(Items listed in a dataset)

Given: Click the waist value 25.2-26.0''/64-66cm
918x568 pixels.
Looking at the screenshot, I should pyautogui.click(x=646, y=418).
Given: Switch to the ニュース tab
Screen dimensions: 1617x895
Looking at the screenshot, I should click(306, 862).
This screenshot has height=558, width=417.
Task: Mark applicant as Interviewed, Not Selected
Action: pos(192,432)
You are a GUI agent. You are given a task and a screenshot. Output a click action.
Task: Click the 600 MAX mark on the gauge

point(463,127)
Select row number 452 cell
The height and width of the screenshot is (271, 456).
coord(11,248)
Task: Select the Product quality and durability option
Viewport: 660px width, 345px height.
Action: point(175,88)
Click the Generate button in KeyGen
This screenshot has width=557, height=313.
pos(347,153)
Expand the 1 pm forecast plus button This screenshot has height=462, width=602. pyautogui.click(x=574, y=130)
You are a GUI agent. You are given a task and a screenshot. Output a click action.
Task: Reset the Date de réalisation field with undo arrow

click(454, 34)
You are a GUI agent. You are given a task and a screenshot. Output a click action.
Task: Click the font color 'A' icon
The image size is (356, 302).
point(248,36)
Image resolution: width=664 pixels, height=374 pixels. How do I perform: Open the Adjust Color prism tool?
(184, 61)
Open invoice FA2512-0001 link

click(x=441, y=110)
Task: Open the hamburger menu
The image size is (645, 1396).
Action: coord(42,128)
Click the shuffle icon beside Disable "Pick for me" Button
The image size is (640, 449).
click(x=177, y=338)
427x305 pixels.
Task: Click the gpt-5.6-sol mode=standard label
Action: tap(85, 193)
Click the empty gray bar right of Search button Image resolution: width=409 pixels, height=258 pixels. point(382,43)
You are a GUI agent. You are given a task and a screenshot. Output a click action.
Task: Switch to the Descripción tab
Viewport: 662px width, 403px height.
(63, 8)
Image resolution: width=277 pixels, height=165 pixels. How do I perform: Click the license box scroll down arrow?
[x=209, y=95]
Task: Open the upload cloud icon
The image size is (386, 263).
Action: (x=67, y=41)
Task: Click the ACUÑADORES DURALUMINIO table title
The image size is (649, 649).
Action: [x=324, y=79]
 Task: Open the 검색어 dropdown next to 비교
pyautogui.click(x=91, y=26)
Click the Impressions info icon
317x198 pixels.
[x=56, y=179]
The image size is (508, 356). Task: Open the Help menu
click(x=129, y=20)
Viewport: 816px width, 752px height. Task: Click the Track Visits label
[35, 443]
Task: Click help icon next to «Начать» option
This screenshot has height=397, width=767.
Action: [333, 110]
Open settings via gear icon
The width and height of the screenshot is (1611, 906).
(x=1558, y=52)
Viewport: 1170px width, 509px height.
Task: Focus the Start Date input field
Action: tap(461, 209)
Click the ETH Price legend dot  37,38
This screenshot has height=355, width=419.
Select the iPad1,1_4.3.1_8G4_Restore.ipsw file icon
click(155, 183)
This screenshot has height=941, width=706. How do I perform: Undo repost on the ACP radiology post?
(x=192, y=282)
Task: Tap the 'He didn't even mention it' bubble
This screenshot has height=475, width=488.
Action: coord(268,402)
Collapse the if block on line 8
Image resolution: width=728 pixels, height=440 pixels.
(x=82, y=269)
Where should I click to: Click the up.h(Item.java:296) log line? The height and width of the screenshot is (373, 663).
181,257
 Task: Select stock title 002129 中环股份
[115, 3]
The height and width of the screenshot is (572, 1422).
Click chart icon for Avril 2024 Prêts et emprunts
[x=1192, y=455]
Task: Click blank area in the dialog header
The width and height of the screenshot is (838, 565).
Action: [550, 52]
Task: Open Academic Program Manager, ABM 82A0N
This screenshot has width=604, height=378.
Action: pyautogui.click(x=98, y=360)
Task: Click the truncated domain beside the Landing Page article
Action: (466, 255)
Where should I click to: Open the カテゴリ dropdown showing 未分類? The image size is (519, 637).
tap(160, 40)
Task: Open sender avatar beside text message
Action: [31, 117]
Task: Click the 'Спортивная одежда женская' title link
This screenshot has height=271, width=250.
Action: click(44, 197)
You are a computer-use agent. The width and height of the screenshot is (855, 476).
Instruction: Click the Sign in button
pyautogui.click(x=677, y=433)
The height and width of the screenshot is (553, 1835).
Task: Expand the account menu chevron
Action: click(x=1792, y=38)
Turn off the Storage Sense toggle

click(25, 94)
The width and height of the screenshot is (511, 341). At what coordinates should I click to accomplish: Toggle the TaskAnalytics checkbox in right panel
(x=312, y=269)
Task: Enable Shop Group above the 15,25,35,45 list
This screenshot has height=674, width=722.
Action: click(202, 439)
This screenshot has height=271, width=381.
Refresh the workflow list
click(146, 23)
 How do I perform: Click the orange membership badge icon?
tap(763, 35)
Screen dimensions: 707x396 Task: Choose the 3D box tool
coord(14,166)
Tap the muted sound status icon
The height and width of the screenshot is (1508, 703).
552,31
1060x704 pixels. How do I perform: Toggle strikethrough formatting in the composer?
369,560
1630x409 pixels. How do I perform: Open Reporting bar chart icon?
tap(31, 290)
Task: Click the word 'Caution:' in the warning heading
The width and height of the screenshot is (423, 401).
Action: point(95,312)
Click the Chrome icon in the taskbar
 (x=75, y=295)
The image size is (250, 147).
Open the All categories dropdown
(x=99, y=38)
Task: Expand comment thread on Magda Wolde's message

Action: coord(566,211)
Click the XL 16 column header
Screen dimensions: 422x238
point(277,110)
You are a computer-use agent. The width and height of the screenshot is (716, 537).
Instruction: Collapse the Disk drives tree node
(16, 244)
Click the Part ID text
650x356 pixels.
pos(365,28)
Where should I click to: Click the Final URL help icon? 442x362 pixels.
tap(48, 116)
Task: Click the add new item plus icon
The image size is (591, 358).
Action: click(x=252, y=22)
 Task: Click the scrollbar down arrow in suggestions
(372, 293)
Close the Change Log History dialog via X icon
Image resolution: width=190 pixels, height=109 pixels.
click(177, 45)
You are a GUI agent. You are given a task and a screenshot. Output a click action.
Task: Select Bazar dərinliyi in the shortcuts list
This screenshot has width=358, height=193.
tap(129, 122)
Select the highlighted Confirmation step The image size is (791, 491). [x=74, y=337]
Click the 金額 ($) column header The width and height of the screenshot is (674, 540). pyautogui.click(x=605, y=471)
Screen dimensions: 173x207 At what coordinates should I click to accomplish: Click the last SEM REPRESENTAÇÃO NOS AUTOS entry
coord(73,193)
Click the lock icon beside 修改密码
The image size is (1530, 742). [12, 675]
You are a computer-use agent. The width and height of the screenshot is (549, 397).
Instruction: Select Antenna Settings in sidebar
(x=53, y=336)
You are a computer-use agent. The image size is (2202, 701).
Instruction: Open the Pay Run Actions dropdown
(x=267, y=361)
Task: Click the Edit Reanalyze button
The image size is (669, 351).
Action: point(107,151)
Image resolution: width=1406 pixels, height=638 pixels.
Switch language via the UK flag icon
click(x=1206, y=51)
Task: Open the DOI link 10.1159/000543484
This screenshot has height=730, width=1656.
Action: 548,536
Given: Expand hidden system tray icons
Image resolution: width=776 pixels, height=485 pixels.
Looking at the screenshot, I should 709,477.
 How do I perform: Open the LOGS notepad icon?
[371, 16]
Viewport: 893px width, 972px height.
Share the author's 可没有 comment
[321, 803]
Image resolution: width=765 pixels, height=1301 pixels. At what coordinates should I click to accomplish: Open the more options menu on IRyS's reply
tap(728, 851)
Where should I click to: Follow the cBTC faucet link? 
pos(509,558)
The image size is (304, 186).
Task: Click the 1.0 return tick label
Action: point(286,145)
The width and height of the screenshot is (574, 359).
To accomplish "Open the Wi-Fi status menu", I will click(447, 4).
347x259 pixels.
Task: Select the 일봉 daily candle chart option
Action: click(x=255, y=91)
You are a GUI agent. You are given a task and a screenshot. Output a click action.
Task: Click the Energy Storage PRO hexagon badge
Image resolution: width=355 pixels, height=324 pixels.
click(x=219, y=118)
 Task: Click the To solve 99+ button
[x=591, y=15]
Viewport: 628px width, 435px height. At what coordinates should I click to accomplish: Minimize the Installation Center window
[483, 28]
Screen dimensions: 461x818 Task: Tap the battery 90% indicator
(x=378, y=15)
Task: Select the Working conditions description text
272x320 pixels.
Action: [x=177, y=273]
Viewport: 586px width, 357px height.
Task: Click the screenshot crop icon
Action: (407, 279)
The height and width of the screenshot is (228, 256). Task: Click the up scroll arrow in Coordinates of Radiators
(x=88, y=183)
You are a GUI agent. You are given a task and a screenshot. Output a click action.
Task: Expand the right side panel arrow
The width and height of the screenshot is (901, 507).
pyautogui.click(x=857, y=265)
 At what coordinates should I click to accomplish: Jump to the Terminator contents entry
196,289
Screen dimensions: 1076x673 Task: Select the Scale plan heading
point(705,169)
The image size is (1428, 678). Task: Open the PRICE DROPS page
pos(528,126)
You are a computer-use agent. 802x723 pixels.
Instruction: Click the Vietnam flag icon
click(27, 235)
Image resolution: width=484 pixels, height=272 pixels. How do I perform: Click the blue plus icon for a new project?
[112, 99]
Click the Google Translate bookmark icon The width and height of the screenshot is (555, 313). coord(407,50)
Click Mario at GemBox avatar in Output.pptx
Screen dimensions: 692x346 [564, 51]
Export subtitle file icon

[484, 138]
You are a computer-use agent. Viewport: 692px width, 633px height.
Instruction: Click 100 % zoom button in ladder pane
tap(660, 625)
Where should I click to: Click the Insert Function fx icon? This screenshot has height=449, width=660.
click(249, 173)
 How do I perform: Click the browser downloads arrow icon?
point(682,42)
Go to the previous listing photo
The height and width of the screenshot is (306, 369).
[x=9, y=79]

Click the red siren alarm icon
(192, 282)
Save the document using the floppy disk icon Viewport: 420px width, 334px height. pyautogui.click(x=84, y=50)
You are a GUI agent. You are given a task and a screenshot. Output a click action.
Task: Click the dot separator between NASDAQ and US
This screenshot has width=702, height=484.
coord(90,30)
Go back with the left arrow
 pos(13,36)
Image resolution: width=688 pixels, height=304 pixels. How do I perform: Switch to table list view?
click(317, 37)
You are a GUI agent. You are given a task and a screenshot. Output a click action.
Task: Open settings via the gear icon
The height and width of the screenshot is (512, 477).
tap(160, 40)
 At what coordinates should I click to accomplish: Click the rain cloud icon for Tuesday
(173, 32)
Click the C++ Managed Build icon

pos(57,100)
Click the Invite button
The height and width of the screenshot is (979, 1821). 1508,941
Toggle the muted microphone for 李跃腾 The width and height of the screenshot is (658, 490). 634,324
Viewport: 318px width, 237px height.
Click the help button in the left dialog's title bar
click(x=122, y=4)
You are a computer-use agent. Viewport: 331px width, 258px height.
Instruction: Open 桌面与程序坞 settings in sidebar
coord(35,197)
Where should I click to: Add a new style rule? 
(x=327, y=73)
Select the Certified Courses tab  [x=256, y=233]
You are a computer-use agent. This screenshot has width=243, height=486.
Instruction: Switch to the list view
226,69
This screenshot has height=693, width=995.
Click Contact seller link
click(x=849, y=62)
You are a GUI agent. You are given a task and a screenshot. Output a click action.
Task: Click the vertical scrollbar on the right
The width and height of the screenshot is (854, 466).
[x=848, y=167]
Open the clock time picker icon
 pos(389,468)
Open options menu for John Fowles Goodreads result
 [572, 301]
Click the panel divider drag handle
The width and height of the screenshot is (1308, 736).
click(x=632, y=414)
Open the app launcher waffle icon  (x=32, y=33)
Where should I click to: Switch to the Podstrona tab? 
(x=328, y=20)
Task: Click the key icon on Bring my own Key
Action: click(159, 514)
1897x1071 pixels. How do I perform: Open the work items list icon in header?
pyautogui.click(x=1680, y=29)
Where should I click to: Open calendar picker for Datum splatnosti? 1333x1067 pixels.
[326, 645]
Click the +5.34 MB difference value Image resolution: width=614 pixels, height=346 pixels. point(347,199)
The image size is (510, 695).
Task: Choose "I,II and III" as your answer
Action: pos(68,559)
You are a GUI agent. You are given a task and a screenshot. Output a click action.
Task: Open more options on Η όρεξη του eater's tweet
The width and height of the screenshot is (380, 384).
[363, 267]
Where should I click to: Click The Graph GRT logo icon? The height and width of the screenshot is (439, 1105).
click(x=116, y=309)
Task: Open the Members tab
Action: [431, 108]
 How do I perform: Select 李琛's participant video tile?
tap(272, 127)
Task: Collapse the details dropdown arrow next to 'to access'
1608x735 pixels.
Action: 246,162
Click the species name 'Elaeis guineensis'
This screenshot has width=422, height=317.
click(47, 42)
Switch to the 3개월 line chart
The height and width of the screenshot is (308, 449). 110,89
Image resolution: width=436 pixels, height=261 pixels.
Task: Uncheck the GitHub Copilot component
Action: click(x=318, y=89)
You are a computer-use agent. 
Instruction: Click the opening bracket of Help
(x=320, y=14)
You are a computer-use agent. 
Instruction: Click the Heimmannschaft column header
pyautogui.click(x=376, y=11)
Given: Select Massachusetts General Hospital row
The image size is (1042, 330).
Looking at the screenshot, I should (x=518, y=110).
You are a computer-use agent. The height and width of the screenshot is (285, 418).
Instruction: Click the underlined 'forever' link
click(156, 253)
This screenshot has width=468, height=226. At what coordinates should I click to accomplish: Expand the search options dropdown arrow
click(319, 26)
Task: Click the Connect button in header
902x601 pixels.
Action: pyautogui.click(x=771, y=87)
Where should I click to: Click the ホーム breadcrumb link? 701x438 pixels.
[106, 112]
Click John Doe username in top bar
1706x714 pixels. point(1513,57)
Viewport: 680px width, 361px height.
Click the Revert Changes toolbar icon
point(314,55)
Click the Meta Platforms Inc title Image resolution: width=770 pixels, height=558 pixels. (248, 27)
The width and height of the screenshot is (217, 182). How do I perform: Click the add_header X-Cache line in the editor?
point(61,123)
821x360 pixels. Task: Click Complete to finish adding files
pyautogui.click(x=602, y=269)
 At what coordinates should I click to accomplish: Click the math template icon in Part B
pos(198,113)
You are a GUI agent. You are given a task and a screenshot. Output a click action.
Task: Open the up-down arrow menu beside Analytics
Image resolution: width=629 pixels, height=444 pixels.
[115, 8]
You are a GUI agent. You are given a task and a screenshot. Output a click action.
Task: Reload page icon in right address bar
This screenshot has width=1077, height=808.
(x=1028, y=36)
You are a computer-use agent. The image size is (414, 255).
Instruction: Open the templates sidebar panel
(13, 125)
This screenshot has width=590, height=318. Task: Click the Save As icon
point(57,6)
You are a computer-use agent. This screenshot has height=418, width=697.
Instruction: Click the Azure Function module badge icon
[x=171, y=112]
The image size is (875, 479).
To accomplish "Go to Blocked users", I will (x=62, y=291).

What is being asked: Every line from the first entry to the line containing "Task: Open the hamburger menu" should be transcribed exactly, and nothing beyond it.

Written reply:
Given: Click the waist value 25.2-26.0''/64-66cm
918x568 pixels.
Looking at the screenshot, I should pyautogui.click(x=646, y=418).
Given: Switch to the ニュース tab
Screen dimensions: 1617x895
Looking at the screenshot, I should click(306, 862).
This screenshot has height=558, width=417.
Task: Mark applicant as Interviewed, Not Selected
Action: pos(192,432)
You are a GUI agent. You are given a task and a screenshot. Output a click action.
Task: Click the 600 MAX mark on the gauge

point(463,127)
Select row number 452 cell
The height and width of the screenshot is (271, 456).
coord(11,248)
Task: Select the Product quality and durability option
Viewport: 660px width, 345px height.
Action: point(175,88)
Click the Generate button in KeyGen
This screenshot has width=557, height=313.
pos(347,153)
Expand the 1 pm forecast plus button This screenshot has height=462, width=602. pyautogui.click(x=574, y=130)
You are a GUI agent. You are given a task and a screenshot. Output a click action.
Task: Reset the Date de réalisation field with undo arrow

click(454, 34)
You are a GUI agent. You are given a task and a screenshot. Output a click action.
Task: Click the font color 'A' icon
The image size is (356, 302).
point(248,36)
Image resolution: width=664 pixels, height=374 pixels. How do I perform: Open the Adjust Color prism tool?
(184, 61)
Open invoice FA2512-0001 link

click(x=441, y=110)
Task: Open the hamburger menu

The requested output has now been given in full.